The maximum number of iterations that the algorithm runs over. Will stop early if the algorithm is deemed to converge.

restarts determines how many times the algorithm is run with different starting values. Parameter estimates from the run which achieved the highest log-posterior are returned. If starting values are supplied, these are used for the first run, after which random starting points are used. Defaults to 5.

Logical valued. If TRUE, the log-posterior from each run is printed.

Specifies whether posterior standard deviation estimates should also be returned. If TRUE, calls to blca.em.sd.

Similarly to sd, specifies whether posterior standard deviation estimates should also be returned, however, its use is discouraged. Should always agree with sd. Retained for backwards compatability reasons. See ‘Note’.

Convergence criteria, i.e., how small should the log-posterior increase become before the algorithm is deemed to have converged? Set relative to the size of the data matrix.

To ensure numerical stability a small constant is added to certain parameter estimates. Defaults to 1e-100.

The initial call passed to the function.

The item probabilities, conditional on class membership.

The class probabilities.

Estimate of class membership for each unique datapoint.
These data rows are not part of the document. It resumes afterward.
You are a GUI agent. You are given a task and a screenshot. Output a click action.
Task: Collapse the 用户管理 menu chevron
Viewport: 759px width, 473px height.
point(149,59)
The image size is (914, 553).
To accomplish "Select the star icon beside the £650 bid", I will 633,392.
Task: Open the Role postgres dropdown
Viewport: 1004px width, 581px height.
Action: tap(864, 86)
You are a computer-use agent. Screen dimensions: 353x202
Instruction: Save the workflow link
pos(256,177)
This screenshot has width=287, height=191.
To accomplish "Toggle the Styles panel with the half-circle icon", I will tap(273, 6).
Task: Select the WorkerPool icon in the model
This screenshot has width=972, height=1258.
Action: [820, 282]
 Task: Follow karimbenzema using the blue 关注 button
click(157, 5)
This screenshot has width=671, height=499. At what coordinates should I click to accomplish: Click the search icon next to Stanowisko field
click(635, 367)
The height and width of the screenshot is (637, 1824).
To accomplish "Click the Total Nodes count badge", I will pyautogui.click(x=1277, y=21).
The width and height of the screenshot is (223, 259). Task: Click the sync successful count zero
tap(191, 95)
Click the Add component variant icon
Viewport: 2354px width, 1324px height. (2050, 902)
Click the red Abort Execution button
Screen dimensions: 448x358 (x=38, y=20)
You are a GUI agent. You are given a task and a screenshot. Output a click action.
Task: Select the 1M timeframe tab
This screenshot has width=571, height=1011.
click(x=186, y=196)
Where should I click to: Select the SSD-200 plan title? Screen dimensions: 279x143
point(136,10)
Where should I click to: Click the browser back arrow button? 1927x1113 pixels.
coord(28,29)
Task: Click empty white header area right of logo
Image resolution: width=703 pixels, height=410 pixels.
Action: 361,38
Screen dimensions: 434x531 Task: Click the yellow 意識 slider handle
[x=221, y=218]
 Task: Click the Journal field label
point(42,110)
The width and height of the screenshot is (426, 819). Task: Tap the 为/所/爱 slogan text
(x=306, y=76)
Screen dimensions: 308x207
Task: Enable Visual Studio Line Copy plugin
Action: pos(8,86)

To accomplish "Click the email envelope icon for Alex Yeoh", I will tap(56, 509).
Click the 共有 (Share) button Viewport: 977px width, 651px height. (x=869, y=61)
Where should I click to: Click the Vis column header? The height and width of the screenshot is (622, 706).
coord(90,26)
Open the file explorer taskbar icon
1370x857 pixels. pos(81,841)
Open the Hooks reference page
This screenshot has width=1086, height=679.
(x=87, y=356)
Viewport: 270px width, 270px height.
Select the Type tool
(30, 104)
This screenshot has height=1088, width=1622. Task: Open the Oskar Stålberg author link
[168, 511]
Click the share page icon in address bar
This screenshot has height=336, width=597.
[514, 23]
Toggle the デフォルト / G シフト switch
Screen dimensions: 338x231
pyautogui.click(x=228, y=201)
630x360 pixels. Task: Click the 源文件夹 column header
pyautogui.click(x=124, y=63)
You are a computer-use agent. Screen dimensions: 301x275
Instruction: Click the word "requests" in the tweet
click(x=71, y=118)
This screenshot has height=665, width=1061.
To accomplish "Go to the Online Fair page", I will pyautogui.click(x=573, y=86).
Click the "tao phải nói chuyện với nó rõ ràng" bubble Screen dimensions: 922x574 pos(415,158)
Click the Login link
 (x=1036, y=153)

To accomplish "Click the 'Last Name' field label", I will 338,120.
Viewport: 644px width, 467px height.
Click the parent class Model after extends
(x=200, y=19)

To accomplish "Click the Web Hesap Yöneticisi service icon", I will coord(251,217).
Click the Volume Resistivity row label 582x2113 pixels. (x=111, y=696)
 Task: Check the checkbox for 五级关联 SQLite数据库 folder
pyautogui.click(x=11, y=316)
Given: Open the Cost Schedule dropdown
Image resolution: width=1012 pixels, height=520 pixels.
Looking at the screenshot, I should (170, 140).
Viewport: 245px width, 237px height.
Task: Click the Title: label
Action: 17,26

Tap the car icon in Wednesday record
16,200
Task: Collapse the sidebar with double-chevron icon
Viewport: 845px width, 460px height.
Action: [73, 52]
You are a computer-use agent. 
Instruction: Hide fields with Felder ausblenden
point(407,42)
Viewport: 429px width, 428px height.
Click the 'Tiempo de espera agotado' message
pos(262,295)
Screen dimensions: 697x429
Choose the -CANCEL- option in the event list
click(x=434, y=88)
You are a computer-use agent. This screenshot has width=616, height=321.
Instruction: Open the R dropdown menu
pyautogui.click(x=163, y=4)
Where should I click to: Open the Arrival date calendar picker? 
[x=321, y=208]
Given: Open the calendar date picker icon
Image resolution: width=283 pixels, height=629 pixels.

If returned, standard error estimates of the item probabilities.

If returned, standard error estimates of the class probabilities.

The log-posterior of the estimated model.

The Bayesian Information Criterion for the estimated model.

Akaike's Information Criterion for the estimated model.

The number of iterations required before convergence.

The value of the log-posterior for each iteration.

The value for which the algorithm was deemed to have converged at.

The number of times each unique datapoint point occured.

The log-posterior achieved after each of the multiple starts of the algorithm.

If posterior standard deviations are calculated, then the Hessian of the model is also checked to determine whether the algorithm has converged to at least a local maximum. The convergence status is calculated by an integer value: 1 denotes acceptable convergence, 2 denotes that it converged at a saddle point, 3 that the algorithm ended before it had satisfactorily converged and 4 denotes that at least one parameter value converged at a boundary value (i.e., a 1 or 0). 0 denotes that the algorithm converged satisfactorily but that the Hessian has not been checked.

A list containing the prior values specified for the model.

A logical value indicating whether standard error estimates were returned.